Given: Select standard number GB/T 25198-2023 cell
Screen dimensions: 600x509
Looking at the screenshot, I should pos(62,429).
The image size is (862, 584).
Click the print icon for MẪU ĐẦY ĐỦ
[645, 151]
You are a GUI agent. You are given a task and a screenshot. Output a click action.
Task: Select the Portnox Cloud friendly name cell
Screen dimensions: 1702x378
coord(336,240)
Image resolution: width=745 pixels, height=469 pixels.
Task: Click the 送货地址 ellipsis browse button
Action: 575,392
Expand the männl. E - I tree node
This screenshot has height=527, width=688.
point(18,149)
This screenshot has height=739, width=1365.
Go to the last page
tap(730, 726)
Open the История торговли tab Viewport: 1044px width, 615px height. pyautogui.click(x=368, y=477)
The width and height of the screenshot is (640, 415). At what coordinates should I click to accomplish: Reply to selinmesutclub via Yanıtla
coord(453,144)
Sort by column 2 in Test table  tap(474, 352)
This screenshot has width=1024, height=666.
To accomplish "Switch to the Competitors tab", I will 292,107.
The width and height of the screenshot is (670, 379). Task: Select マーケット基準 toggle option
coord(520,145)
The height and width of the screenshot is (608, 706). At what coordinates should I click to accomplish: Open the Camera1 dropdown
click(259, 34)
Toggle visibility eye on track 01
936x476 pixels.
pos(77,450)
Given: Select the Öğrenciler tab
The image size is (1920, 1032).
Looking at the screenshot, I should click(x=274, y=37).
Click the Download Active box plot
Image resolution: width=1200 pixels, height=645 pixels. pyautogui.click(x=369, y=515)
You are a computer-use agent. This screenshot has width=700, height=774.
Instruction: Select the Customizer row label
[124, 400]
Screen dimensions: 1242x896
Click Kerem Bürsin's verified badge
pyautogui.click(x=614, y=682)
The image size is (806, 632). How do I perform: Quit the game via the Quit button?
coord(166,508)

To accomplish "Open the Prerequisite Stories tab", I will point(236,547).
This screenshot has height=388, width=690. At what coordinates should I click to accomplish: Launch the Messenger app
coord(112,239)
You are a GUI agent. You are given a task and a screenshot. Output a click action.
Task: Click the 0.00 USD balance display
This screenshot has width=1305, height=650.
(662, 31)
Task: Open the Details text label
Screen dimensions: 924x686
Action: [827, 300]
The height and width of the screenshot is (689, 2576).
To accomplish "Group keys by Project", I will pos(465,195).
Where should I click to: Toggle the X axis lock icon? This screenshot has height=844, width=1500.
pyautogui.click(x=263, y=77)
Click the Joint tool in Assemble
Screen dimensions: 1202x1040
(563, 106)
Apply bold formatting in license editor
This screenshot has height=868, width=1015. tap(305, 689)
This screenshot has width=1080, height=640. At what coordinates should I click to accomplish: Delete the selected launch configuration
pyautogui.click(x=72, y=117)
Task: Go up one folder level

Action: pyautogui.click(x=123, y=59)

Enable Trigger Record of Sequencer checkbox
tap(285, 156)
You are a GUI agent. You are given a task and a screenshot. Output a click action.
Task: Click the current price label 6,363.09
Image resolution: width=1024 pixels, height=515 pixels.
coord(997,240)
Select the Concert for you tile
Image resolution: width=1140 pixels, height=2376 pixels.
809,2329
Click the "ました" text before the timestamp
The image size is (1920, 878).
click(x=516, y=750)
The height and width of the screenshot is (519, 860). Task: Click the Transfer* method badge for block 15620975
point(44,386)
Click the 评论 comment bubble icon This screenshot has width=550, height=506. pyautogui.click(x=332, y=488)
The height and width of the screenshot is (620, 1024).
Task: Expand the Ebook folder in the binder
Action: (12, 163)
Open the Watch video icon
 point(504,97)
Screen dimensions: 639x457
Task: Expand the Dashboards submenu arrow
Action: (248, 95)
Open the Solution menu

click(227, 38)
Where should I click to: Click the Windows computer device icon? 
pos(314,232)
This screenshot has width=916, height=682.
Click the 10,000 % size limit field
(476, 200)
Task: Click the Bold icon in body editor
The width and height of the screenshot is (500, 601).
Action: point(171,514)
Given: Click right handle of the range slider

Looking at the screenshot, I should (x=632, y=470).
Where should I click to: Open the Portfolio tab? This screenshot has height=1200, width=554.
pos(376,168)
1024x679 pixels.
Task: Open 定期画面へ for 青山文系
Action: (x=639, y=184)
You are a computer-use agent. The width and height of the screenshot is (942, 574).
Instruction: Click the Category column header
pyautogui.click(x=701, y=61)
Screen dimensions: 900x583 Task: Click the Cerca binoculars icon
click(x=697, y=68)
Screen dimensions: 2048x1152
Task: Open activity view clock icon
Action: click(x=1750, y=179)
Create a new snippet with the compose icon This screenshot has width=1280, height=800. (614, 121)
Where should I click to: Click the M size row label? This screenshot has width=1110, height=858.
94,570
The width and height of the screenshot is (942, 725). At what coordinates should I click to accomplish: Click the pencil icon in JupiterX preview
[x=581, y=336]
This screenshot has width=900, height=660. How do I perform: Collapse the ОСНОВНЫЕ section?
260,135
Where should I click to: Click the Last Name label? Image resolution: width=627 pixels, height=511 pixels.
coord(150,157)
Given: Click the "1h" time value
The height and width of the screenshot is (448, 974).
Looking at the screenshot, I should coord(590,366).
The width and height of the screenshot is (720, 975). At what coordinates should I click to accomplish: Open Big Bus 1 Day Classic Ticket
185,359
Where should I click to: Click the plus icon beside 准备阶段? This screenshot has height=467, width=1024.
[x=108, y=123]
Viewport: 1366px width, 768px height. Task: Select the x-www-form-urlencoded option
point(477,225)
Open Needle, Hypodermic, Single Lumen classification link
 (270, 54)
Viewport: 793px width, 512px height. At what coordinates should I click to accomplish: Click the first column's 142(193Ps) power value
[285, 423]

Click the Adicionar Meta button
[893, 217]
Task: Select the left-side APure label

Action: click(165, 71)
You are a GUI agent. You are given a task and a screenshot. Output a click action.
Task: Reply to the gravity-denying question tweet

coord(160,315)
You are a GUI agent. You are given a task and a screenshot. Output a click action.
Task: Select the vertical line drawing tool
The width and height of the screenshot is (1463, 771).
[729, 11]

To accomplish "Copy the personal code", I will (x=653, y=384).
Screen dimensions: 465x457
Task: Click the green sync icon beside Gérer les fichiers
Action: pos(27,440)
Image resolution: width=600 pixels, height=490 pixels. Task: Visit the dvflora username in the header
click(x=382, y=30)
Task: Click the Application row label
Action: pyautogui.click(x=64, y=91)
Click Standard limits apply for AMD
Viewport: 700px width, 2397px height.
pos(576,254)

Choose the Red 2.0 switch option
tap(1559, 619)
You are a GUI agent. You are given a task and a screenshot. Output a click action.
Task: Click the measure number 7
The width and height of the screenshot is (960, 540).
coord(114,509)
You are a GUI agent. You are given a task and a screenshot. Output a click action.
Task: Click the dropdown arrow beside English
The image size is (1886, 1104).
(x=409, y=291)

**ACTIVITY:** Please transcribe all of the records, keeping every line exactly as it is.

**EXPECTED ANSWER:**
Given: Select standard number GB/T 25198-2023 cell
Screen dimensions: 600x509
Looking at the screenshot, I should pos(62,429).
The image size is (862, 584).
Click the print icon for MẪU ĐẦY ĐỦ
[645, 151]
You are a GUI agent. You are given a task and a screenshot. Output a click action.
Task: Select the Portnox Cloud friendly name cell
Screen dimensions: 1702x378
coord(336,240)
Image resolution: width=745 pixels, height=469 pixels.
Task: Click the 送货地址 ellipsis browse button
Action: 575,392
Expand the männl. E - I tree node
This screenshot has height=527, width=688.
point(18,149)
This screenshot has height=739, width=1365.
Go to the last page
tap(730, 726)
Open the История торговли tab Viewport: 1044px width, 615px height. pyautogui.click(x=368, y=477)
The width and height of the screenshot is (640, 415). At what coordinates should I click to accomplish: Reply to selinmesutclub via Yanıtla
coord(453,144)
Sort by column 2 in Test table  tap(474, 352)
This screenshot has width=1024, height=666.
To accomplish "Switch to the Competitors tab", I will 292,107.
The width and height of the screenshot is (670, 379). Task: Select マーケット基準 toggle option
coord(520,145)
The height and width of the screenshot is (608, 706). At what coordinates should I click to accomplish: Open the Camera1 dropdown
click(259, 34)
Toggle visibility eye on track 01
936x476 pixels.
pos(77,450)
Given: Select the Öğrenciler tab
The image size is (1920, 1032).
Looking at the screenshot, I should click(x=274, y=37).
Click the Download Active box plot
Image resolution: width=1200 pixels, height=645 pixels. pyautogui.click(x=369, y=515)
You are a computer-use agent. This screenshot has width=700, height=774.
Instruction: Select the Customizer row label
[124, 400]
Screen dimensions: 1242x896
Click Kerem Bürsin's verified badge
pyautogui.click(x=614, y=682)
The image size is (806, 632). How do I perform: Quit the game via the Quit button?
coord(166,508)

To accomplish "Open the Prerequisite Stories tab", I will point(236,547).
This screenshot has height=388, width=690. At what coordinates should I click to accomplish: Launch the Messenger app
coord(112,239)
You are a GUI agent. You are given a task and a screenshot. Output a click action.
Task: Click the 0.00 USD balance display
This screenshot has width=1305, height=650.
(662, 31)
Task: Open the Details text label
Screen dimensions: 924x686
Action: [827, 300]
The height and width of the screenshot is (689, 2576).
To accomplish "Group keys by Project", I will pos(465,195).
Where should I click to: Toggle the X axis lock icon? This screenshot has height=844, width=1500.
pyautogui.click(x=263, y=77)
Click the Joint tool in Assemble
Screen dimensions: 1202x1040
(563, 106)
Apply bold formatting in license editor
This screenshot has height=868, width=1015. tap(305, 689)
This screenshot has width=1080, height=640. At what coordinates should I click to accomplish: Delete the selected launch configuration
pyautogui.click(x=72, y=117)
Task: Go up one folder level

Action: pyautogui.click(x=123, y=59)

Enable Trigger Record of Sequencer checkbox
tap(285, 156)
You are a GUI agent. You are given a task and a screenshot. Output a click action.
Task: Click the current price label 6,363.09
Image resolution: width=1024 pixels, height=515 pixels.
coord(997,240)
Select the Concert for you tile
Image resolution: width=1140 pixels, height=2376 pixels.
809,2329
Click the "ました" text before the timestamp
The image size is (1920, 878).
click(x=516, y=750)
The height and width of the screenshot is (519, 860). Task: Click the Transfer* method badge for block 15620975
point(44,386)
Click the 评论 comment bubble icon This screenshot has width=550, height=506. pyautogui.click(x=332, y=488)
The height and width of the screenshot is (620, 1024).
Task: Expand the Ebook folder in the binder
Action: (12, 163)
Open the Watch video icon
 point(504,97)
Screen dimensions: 639x457
Task: Expand the Dashboards submenu arrow
Action: (248, 95)
Open the Solution menu

click(227, 38)
Where should I click to: Click the Windows computer device icon? 
pos(314,232)
This screenshot has width=916, height=682.
Click the 10,000 % size limit field
(476, 200)
Task: Click the Bold icon in body editor
The width and height of the screenshot is (500, 601).
Action: point(171,514)
Given: Click right handle of the range slider

Looking at the screenshot, I should (x=632, y=470).
Where should I click to: Open the Portfolio tab? This screenshot has height=1200, width=554.
pos(376,168)
1024x679 pixels.
Task: Open 定期画面へ for 青山文系
Action: (x=639, y=184)
You are a computer-use agent. The width and height of the screenshot is (942, 574).
Instruction: Click the Category column header
pyautogui.click(x=701, y=61)
Screen dimensions: 900x583 Task: Click the Cerca binoculars icon
click(x=697, y=68)
Screen dimensions: 2048x1152
Task: Open activity view clock icon
Action: click(x=1750, y=179)
Create a new snippet with the compose icon This screenshot has width=1280, height=800. (614, 121)
Where should I click to: Click the M size row label? This screenshot has width=1110, height=858.
94,570
The width and height of the screenshot is (942, 725). At what coordinates should I click to accomplish: Click the pencil icon in JupiterX preview
[x=581, y=336]
This screenshot has width=900, height=660. How do I perform: Collapse the ОСНОВНЫЕ section?
260,135
Where should I click to: Click the Last Name label? Image resolution: width=627 pixels, height=511 pixels.
coord(150,157)
Given: Click the "1h" time value
The height and width of the screenshot is (448, 974).
Looking at the screenshot, I should coord(590,366).
The width and height of the screenshot is (720, 975). At what coordinates should I click to accomplish: Open Big Bus 1 Day Classic Ticket
185,359
Where should I click to: Click the plus icon beside 准备阶段? This screenshot has height=467, width=1024.
[x=108, y=123]
Viewport: 1366px width, 768px height. Task: Select the x-www-form-urlencoded option
point(477,225)
Open Needle, Hypodermic, Single Lumen classification link
 (270, 54)
Viewport: 793px width, 512px height. At what coordinates should I click to accomplish: Click the first column's 142(193Ps) power value
[285, 423]

Click the Adicionar Meta button
[893, 217]
Task: Select the left-side APure label

Action: click(165, 71)
You are a GUI agent. You are given a task and a screenshot. Output a click action.
Task: Reply to the gravity-denying question tweet

coord(160,315)
You are a GUI agent. You are given a task and a screenshot. Output a click action.
Task: Select the vertical line drawing tool
The width and height of the screenshot is (1463, 771).
[729, 11]

To accomplish "Copy the personal code", I will (x=653, y=384).
Screen dimensions: 465x457
Task: Click the green sync icon beside Gérer les fichiers
Action: pos(27,440)
Image resolution: width=600 pixels, height=490 pixels. Task: Visit the dvflora username in the header
click(x=382, y=30)
Task: Click the Application row label
Action: pyautogui.click(x=64, y=91)
Click Standard limits apply for AMD
Viewport: 700px width, 2397px height.
pos(576,254)

Choose the Red 2.0 switch option
tap(1559, 619)
You are a GUI agent. You are given a task and a screenshot. Output a click action.
Task: Click the measure number 7
The width and height of the screenshot is (960, 540).
coord(114,509)
You are a GUI agent. You are given a task and a screenshot. Output a click action.
Task: Click the dropdown arrow beside English
The image size is (1886, 1104).
(x=409, y=291)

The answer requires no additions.